> **DATA**
——

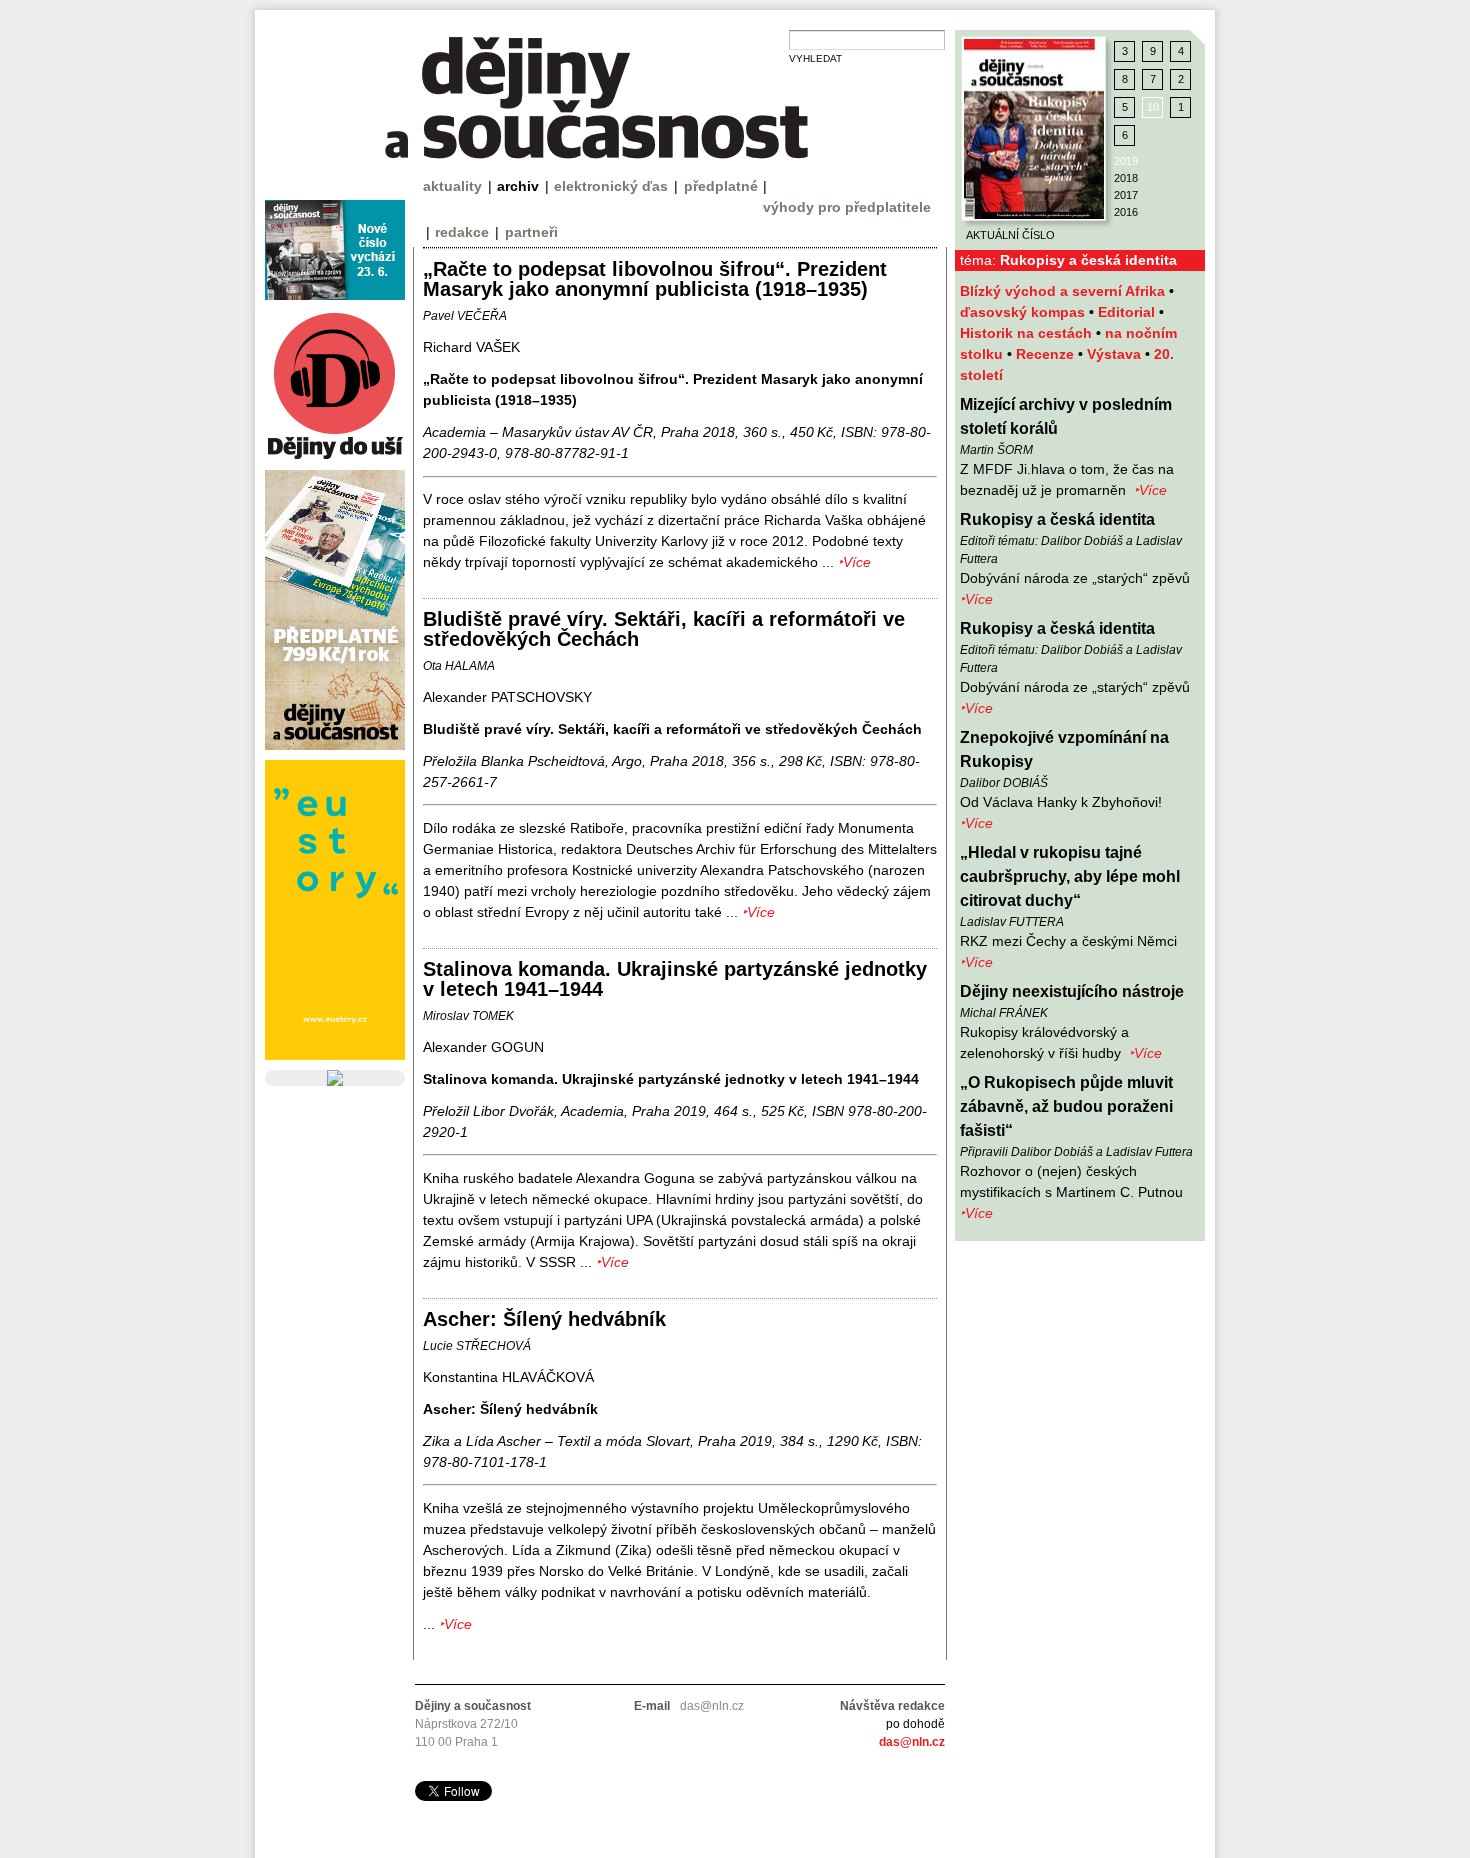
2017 (1126, 195)
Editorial (1128, 312)
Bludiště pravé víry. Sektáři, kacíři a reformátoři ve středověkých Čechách (664, 629)
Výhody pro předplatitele (847, 207)
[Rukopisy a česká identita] (1034, 129)
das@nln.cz (912, 1742)
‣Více (1150, 490)
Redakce (462, 232)
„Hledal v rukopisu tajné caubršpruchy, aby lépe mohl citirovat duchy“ (1070, 876)
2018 (1126, 178)
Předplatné (721, 186)
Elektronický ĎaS (611, 186)
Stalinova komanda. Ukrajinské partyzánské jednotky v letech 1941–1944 (675, 979)
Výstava (1116, 354)
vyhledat (815, 58)
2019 (1126, 161)
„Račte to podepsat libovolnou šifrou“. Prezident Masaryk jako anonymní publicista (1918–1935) (655, 279)
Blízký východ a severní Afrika (1064, 291)
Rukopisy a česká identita (1057, 519)
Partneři (531, 232)
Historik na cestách (1028, 333)
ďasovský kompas (1024, 312)
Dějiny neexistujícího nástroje (1072, 991)
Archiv (518, 186)
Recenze (1047, 354)
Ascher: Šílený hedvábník (544, 1319)
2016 (1126, 212)
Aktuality (452, 186)
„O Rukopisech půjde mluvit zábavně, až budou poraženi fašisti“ (1066, 1106)
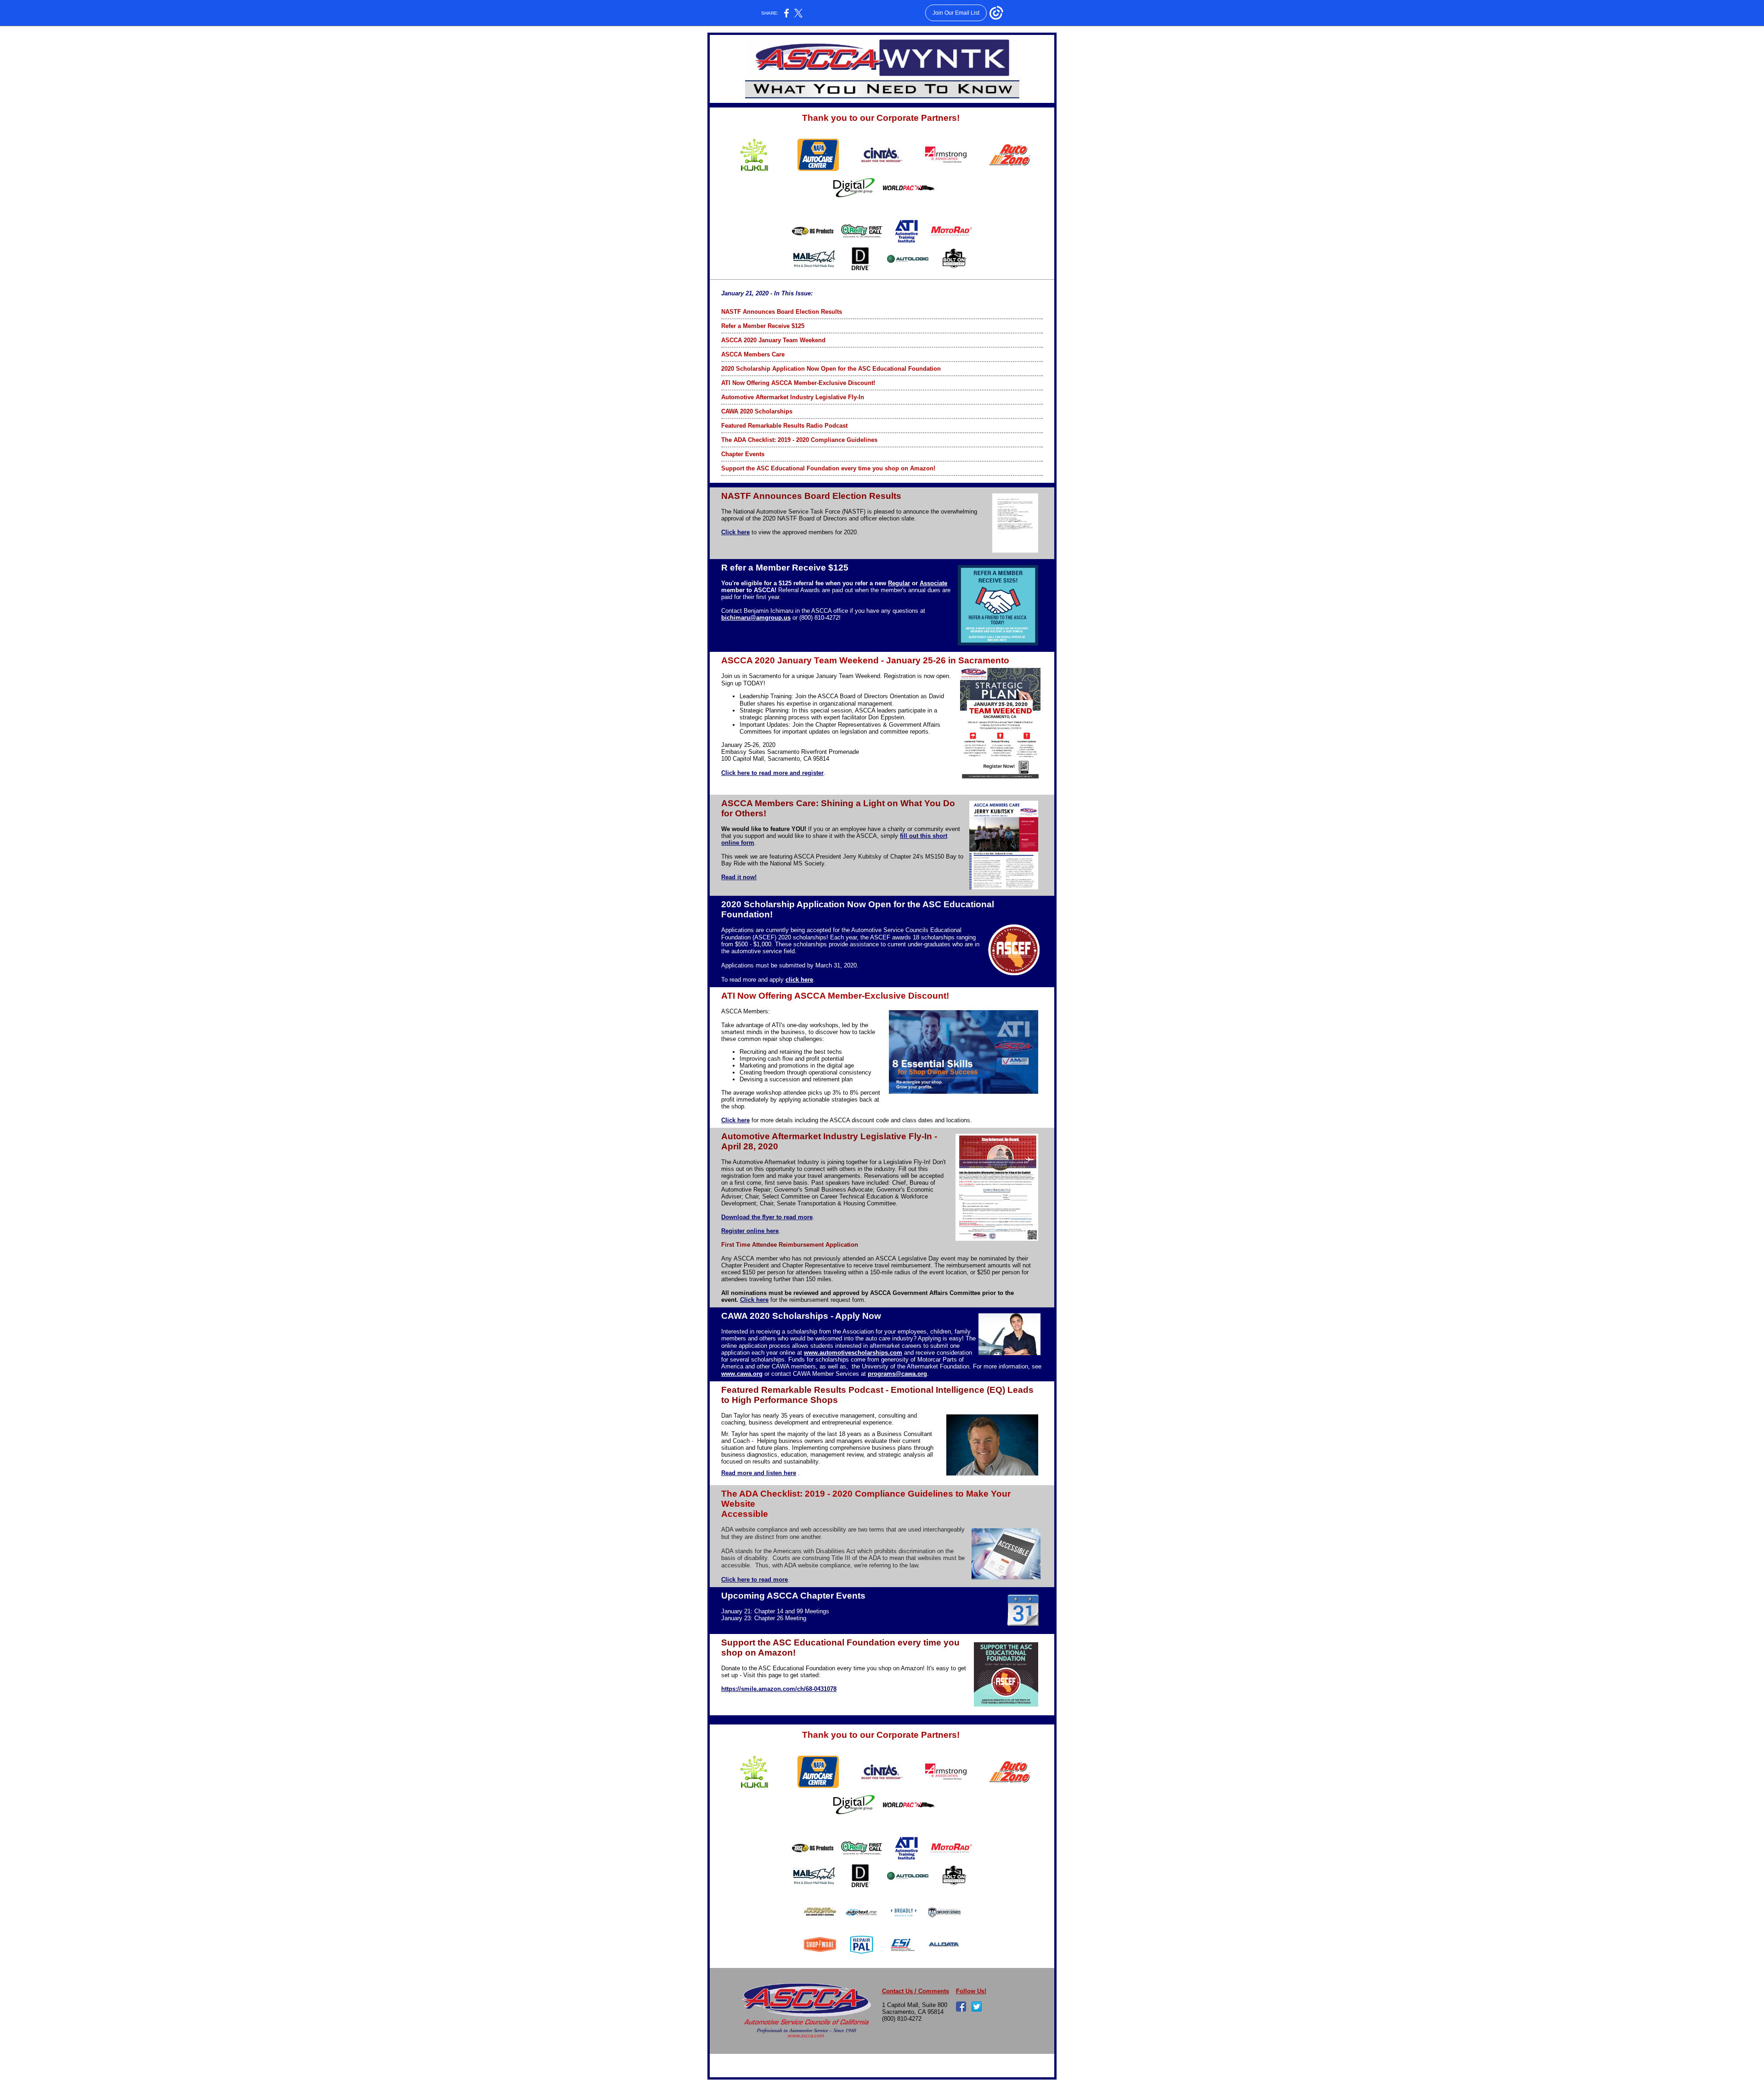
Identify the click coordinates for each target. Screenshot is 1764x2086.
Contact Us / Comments (915, 1991)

——

> **WHAT IS REQUIRED**
What is needed is a word-for-word restatement of every line from the one with "Identify the click" to the end of the entries above.

> **WRITTEN ANSWER**
Identify the click coordinates for each target. Screenshot is 1764x2086.
Contact Us / Comments (915, 1991)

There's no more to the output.